Uruk
Uruk - Unug (Sumerian), Erech (Biblical), Orchoë (Greek) and Warka (Arabic)
This was an ancient city located in Sumer and later Babylonia. It’s ruins can be found east of the present bed of the Euphrates, about 140 miles SSE from today’s Baghdad. The modern name of the country of Iraq is taken from the name Uruk.
Uruk was one of the oldest, as well as one of the most important cities of Ancient Sumer. The great king of history and myth, Gilgamesh, or rather, his predecessor Enmerkar, is said to have built its walls. Located within these wall, one could find the famous temple named Eanna, which wasdedicated to the worship of Inanna (Ishtar
Uruk played a very important part in the political history of the country from an early time.

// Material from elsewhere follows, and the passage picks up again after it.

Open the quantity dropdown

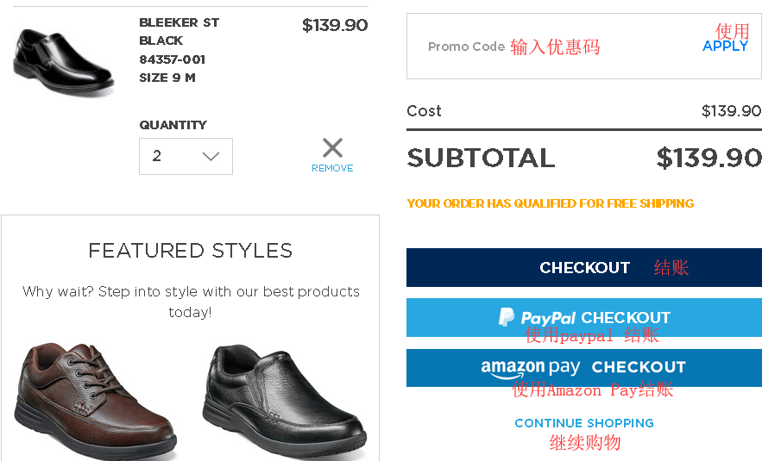click(x=186, y=156)
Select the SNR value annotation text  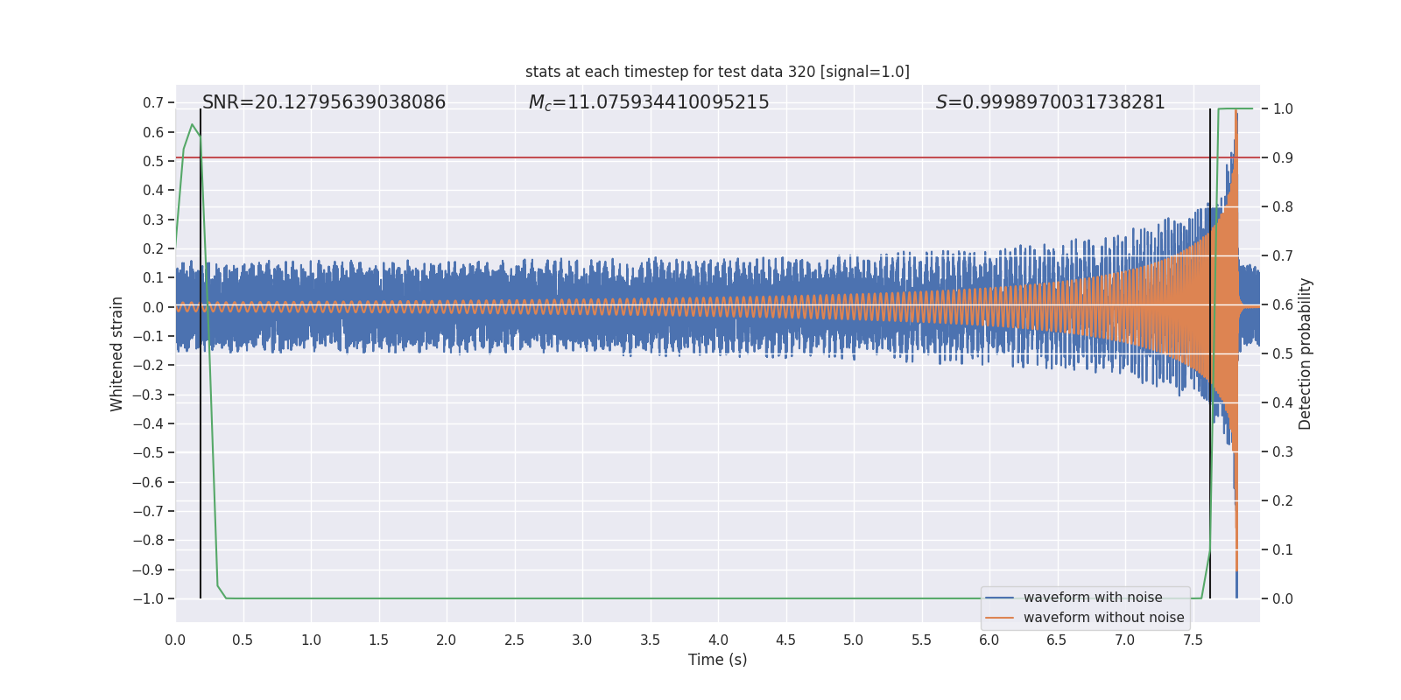pyautogui.click(x=324, y=102)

It held a place of supremecy in Babylonia at a period before the time of Sargon. Later, it played and important role in the national struggles of the Babylonians against the Elamites (up to 2004 BC). During this time, Uruk suffered severely. There are reminiscences of some of these conflicts that are embodied in the Gilgamesh epic.

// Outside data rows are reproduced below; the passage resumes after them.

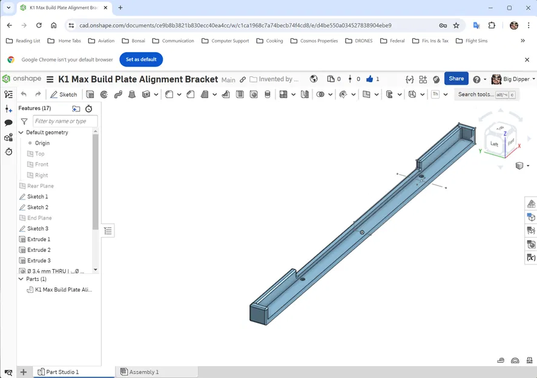Select the Shell tool
The image size is (537, 378).
point(240,94)
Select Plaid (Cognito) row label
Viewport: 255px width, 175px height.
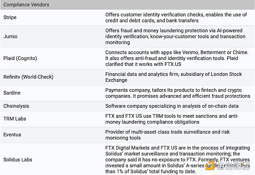(20, 58)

Oppenheim states, "In Uruk, in southern Mesopotamia, Sumerian civilization seems to have reached its creative peak. This is pointed out repeatedly in the references to this city in religious and, especially, in literary texts, including those of mythological content; the historical tradition as preserved in the Sumerian king-list confirms it. From Uruk the center of political gravity seems to have moved to Ur."

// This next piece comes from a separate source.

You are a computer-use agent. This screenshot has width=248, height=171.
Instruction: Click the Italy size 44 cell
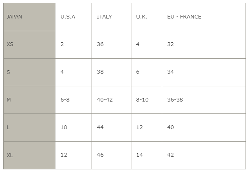click(111, 127)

You can read in the Sumerian king list, that Uruk was founded by Enmerkar. He is said to have brought the official kingship with him from the city of Eanna.
Uruk was first excavated by a German team led by Julius Jordan before World War I. This expedition returned in 1928 and made further excavations until 1939, then returned in 1954 under the direction of H. Lenzen and made systematic excavations over the following years. These excavations revealed some early Sumerian documents and a larger cache of legal and scholarly tablets of the Seleucid period, that have been published by Adam Falkenstein and other German epigraphists.